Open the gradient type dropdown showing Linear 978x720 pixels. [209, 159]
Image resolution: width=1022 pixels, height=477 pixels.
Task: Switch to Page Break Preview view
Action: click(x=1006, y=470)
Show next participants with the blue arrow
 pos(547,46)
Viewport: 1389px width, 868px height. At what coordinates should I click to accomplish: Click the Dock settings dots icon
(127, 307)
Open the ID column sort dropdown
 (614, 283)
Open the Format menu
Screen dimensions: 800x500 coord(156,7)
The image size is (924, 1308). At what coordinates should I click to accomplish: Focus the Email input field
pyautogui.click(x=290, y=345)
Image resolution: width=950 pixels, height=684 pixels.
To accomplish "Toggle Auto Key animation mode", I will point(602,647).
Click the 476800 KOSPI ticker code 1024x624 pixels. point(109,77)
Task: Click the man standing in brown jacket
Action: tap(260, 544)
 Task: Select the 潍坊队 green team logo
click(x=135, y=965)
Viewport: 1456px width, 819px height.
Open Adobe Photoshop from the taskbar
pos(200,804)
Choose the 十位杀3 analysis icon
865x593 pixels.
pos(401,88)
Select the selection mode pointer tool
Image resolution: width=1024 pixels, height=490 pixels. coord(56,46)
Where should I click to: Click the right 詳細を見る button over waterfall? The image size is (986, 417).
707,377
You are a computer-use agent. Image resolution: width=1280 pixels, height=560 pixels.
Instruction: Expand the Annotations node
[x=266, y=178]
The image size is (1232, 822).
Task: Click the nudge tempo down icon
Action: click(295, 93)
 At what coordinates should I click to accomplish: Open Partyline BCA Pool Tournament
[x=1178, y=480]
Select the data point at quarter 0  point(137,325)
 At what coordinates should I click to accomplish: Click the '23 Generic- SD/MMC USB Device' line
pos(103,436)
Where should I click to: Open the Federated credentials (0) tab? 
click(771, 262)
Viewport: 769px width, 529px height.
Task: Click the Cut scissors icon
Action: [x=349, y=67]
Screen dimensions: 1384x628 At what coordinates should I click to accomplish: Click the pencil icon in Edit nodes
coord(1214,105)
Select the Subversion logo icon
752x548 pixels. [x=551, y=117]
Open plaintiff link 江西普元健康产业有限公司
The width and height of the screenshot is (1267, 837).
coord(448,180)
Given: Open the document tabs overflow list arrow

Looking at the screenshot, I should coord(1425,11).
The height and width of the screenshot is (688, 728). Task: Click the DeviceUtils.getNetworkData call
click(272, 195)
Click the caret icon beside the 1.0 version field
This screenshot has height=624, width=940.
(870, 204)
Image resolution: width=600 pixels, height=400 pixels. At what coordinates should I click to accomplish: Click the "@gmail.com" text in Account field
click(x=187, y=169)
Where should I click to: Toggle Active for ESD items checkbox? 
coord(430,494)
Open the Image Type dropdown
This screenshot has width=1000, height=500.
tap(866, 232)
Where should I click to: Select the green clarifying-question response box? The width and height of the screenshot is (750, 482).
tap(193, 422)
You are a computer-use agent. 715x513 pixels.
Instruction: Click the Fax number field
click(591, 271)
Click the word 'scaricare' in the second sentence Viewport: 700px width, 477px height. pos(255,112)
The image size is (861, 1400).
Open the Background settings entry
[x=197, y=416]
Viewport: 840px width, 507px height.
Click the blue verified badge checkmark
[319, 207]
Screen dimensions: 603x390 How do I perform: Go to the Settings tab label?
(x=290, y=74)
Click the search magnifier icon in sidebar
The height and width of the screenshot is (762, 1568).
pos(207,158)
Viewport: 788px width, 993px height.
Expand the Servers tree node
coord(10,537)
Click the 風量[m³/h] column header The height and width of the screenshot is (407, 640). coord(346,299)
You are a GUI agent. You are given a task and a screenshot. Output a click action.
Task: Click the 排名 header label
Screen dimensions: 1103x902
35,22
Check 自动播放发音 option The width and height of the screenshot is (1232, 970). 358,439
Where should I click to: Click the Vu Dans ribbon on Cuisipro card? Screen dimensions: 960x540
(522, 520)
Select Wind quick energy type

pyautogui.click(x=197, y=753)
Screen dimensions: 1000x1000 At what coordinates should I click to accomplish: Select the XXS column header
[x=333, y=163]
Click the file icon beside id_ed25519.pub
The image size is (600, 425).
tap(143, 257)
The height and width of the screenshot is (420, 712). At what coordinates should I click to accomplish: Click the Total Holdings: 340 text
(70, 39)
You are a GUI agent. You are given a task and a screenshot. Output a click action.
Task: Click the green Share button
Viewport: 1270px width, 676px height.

--------

# EXERCISE BRIEF
Reproduce the whole listing above, word for word.

# SOLUTION TO THE PROBLEM
Open the gradient type dropdown showing Linear 978x720 pixels. [209, 159]
Image resolution: width=1022 pixels, height=477 pixels.
Task: Switch to Page Break Preview view
Action: click(x=1006, y=470)
Show next participants with the blue arrow
 pos(547,46)
Viewport: 1389px width, 868px height. At what coordinates should I click to accomplish: Click the Dock settings dots icon
(127, 307)
Open the ID column sort dropdown
 (614, 283)
Open the Format menu
Screen dimensions: 800x500 coord(156,7)
The image size is (924, 1308). At what coordinates should I click to accomplish: Focus the Email input field
pyautogui.click(x=290, y=345)
Image resolution: width=950 pixels, height=684 pixels.
To accomplish "Toggle Auto Key animation mode", I will point(602,647).
Click the 476800 KOSPI ticker code 1024x624 pixels. point(109,77)
Task: Click the man standing in brown jacket
Action: tap(260, 544)
 Task: Select the 潍坊队 green team logo
click(x=135, y=965)
Viewport: 1456px width, 819px height.
Open Adobe Photoshop from the taskbar
pos(200,804)
Choose the 十位杀3 analysis icon
865x593 pixels.
pos(401,88)
Select the selection mode pointer tool
Image resolution: width=1024 pixels, height=490 pixels. coord(56,46)
Where should I click to: Click the right 詳細を見る button over waterfall? The image size is (986, 417).
707,377
You are a computer-use agent. Image resolution: width=1280 pixels, height=560 pixels.
Instruction: Expand the Annotations node
[x=266, y=178]
The image size is (1232, 822).
Task: Click the nudge tempo down icon
Action: click(295, 93)
 At what coordinates should I click to accomplish: Open Partyline BCA Pool Tournament
[x=1178, y=480]
Select the data point at quarter 0  point(137,325)
 At what coordinates should I click to accomplish: Click the '23 Generic- SD/MMC USB Device' line
pos(103,436)
Where should I click to: Open the Federated credentials (0) tab? 
click(771, 262)
Viewport: 769px width, 529px height.
Task: Click the Cut scissors icon
Action: [x=349, y=67]
Screen dimensions: 1384x628 At what coordinates should I click to accomplish: Click the pencil icon in Edit nodes
coord(1214,105)
Select the Subversion logo icon
752x548 pixels. [x=551, y=117]
Open plaintiff link 江西普元健康产业有限公司
The width and height of the screenshot is (1267, 837).
coord(448,180)
Given: Open the document tabs overflow list arrow

Looking at the screenshot, I should coord(1425,11).
The height and width of the screenshot is (688, 728). Task: Click the DeviceUtils.getNetworkData call
click(272, 195)
Click the caret icon beside the 1.0 version field
This screenshot has height=624, width=940.
(870, 204)
Image resolution: width=600 pixels, height=400 pixels. At what coordinates should I click to accomplish: Click the "@gmail.com" text in Account field
click(x=187, y=169)
Where should I click to: Toggle Active for ESD items checkbox? 
coord(430,494)
Open the Image Type dropdown
This screenshot has width=1000, height=500.
tap(866, 232)
Where should I click to: Select the green clarifying-question response box? The width and height of the screenshot is (750, 482).
tap(193, 422)
You are a computer-use agent. 715x513 pixels.
Instruction: Click the Fax number field
click(591, 271)
Click the word 'scaricare' in the second sentence Viewport: 700px width, 477px height. pos(255,112)
The image size is (861, 1400).
Open the Background settings entry
[x=197, y=416]
Viewport: 840px width, 507px height.
Click the blue verified badge checkmark
[319, 207]
Screen dimensions: 603x390 How do I perform: Go to the Settings tab label?
(x=290, y=74)
Click the search magnifier icon in sidebar
The height and width of the screenshot is (762, 1568).
pos(207,158)
Viewport: 788px width, 993px height.
Expand the Servers tree node
coord(10,537)
Click the 風量[m³/h] column header The height and width of the screenshot is (407, 640). coord(346,299)
You are a GUI agent. You are given a task and a screenshot. Output a click action.
Task: Click the 排名 header label
Screen dimensions: 1103x902
35,22
Check 自动播放发音 option The width and height of the screenshot is (1232, 970). 358,439
Where should I click to: Click the Vu Dans ribbon on Cuisipro card? Screen dimensions: 960x540
(522, 520)
Select Wind quick energy type

pyautogui.click(x=197, y=753)
Screen dimensions: 1000x1000 At what coordinates should I click to accomplish: Select the XXS column header
[x=333, y=163]
Click the file icon beside id_ed25519.pub
The image size is (600, 425).
tap(143, 257)
The height and width of the screenshot is (420, 712). At what coordinates should I click to accomplish: Click the Total Holdings: 340 text
(70, 39)
You are a GUI agent. You are given a task and a screenshot. Output a click action.
Task: Click the green Share button
Viewport: 1270px width, 676px height.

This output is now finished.